> [Texto citado]:
==========
No creo que serviría para vivir en soledad.
Digo, no creo que sea esa posibilidad la que más me agradaría para el resto de mi vida o para períodos particularmente prolongados. Pero sí sé que amo esos momentos de absoluta soledad. De comunión conmigo misma, con mis pensamientos y divagaciones. Con la música que sutilmente se va adueñando de mi espacio interior, de la virtualidad de mi imaginación.
Amo esa soledad donde puedo expresar en absoluta libertad los deseos que jamás seré capaz de confesar, los miedos que nunca podré describir, las hazañas que irremediablemente mi físico y mi escasa temeridad harán posibles en la concreta y sólida realidad, en la materialidad insana de la "realidad"...
==========
> [Instrucciones de trabajo]:
1. Reescribe el texto sobre la soledad, todo lo que va desde "Digo, no creo" hasta "de mi imaginación.", sustituyendo "música" por "melodía".
2. Indica si cada enunciado concuerda con el texto sobre la soledad y cita las palabras del texto que lo determinan.
(a) Quien escribe cree que serviría para vivir en soledad.
(b) Quien escribe afirma amar los momentos de absoluta soledad.
(c) Se menciona la música como algo que se va adueñando del espacio interior.
3. Prosigue el texto sobre la soledad a partir de su última frase.

> [Registros de datos]:
==========
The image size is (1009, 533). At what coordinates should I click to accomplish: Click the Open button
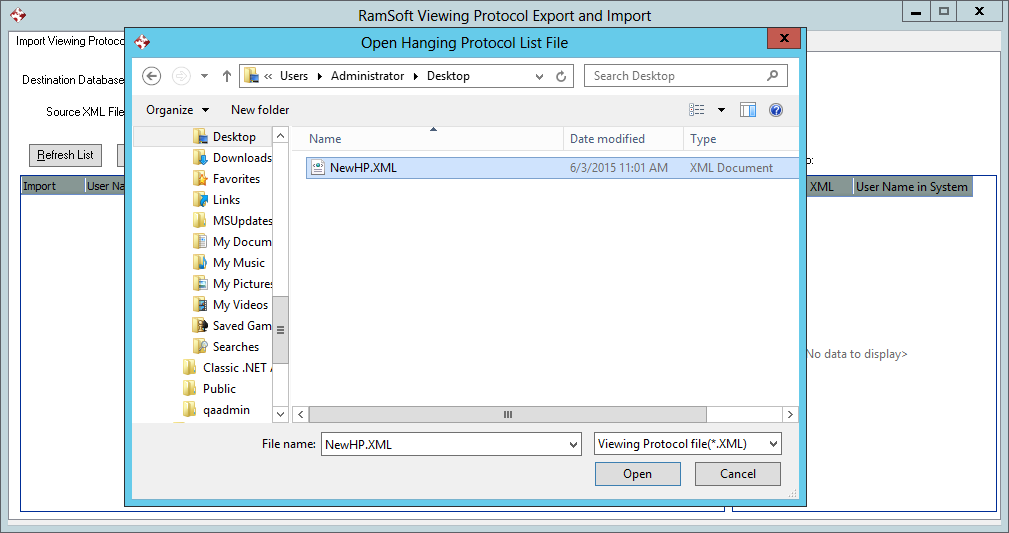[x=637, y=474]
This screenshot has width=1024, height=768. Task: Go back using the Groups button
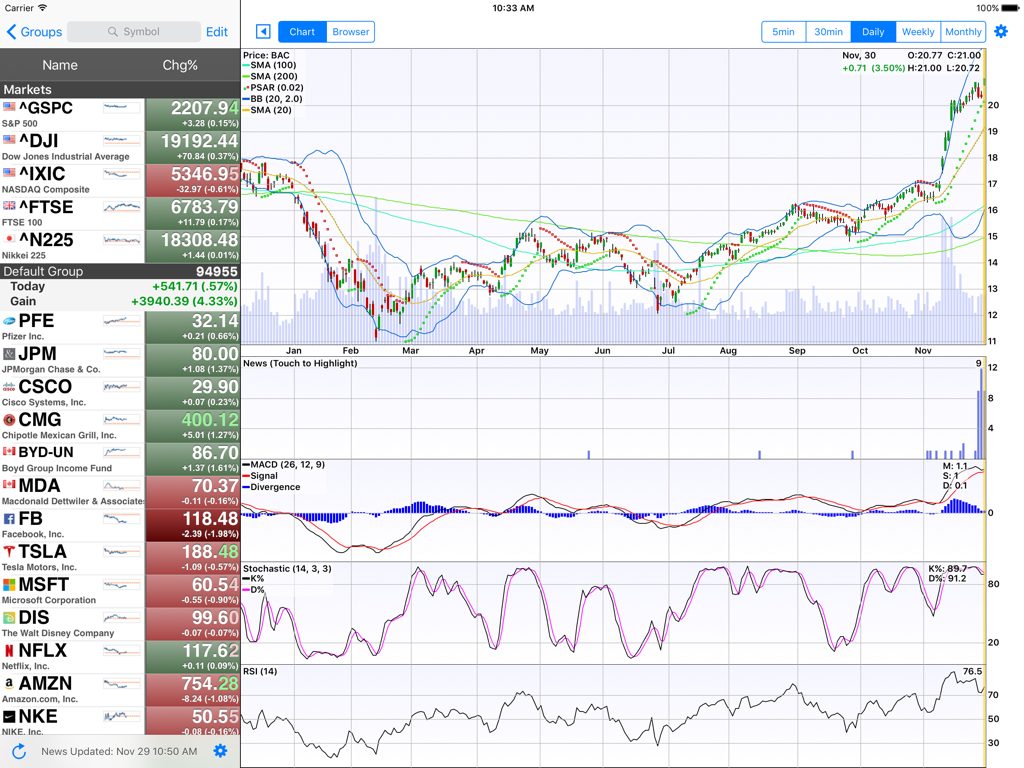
==========
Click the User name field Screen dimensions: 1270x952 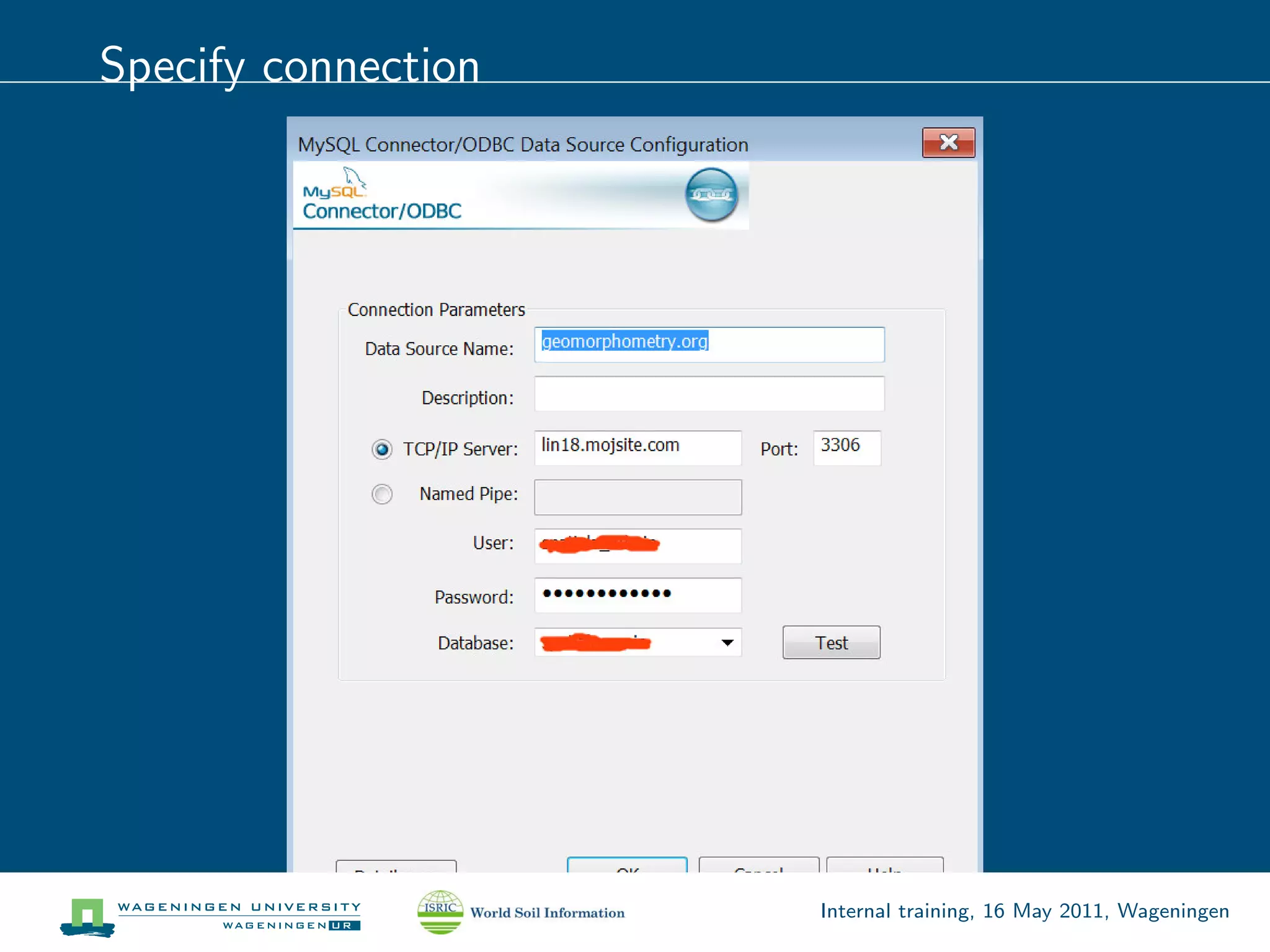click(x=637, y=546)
==========
> [Respuestas del ejercicio]:
1.
Digo, no creo que sea esa posibilidad la que más me agradaría para el resto de mi vida o para períodos particularmente prolongados. Pero sí sé que amo esos momentos de absoluta soledad. De comunión conmigo misma, con mis pensamientos y divagaciones. Con la melodía que sutilmente se va adueñando de mi espacio interior, de la virtualidad de mi imaginación.

2.
(a) No: "No creo que serviría para vivir en soledad."
(b) Sí: "Pero sí sé que amo esos momentos de absoluta soledad."
(c) Sí: "Con la música que sutilmente se va adueñando de mi espacio interior"

3.
A veces me quedo quieta, sin mover un músculo. Adormezco la mente, desecho la superficialidad de las sensaciones físicas, apago el exterior y me dedico a sentir cómo fluye la vida en mí. Cómo se desliza por cada parte de mi cuerpo. Hago un viaje interior y curioseo por los rincones más lejanos y hasta olvidados para que recobren su luz y la tersa suavidad de lo amado. Ese cuerpo que si bien es sólo un simple contenedor, aún con todas sus limitaciones permite que mi espíritu, el yo que me domina desde el subconciente, tenga el albergue necesario y exacto para manifestarse ante el mundo y ante mí misma…
La soledad me da el más hermoso de los regalos que hasta hoy he recibido: la posibilidad de pasar horas viajando con mis sueños más amados, con las fantasías más extrañas y excitantes. De jugar los juegos que nunca he jugado. El delicioso encanto de conocer real y profundamente a la persona que habita en mí...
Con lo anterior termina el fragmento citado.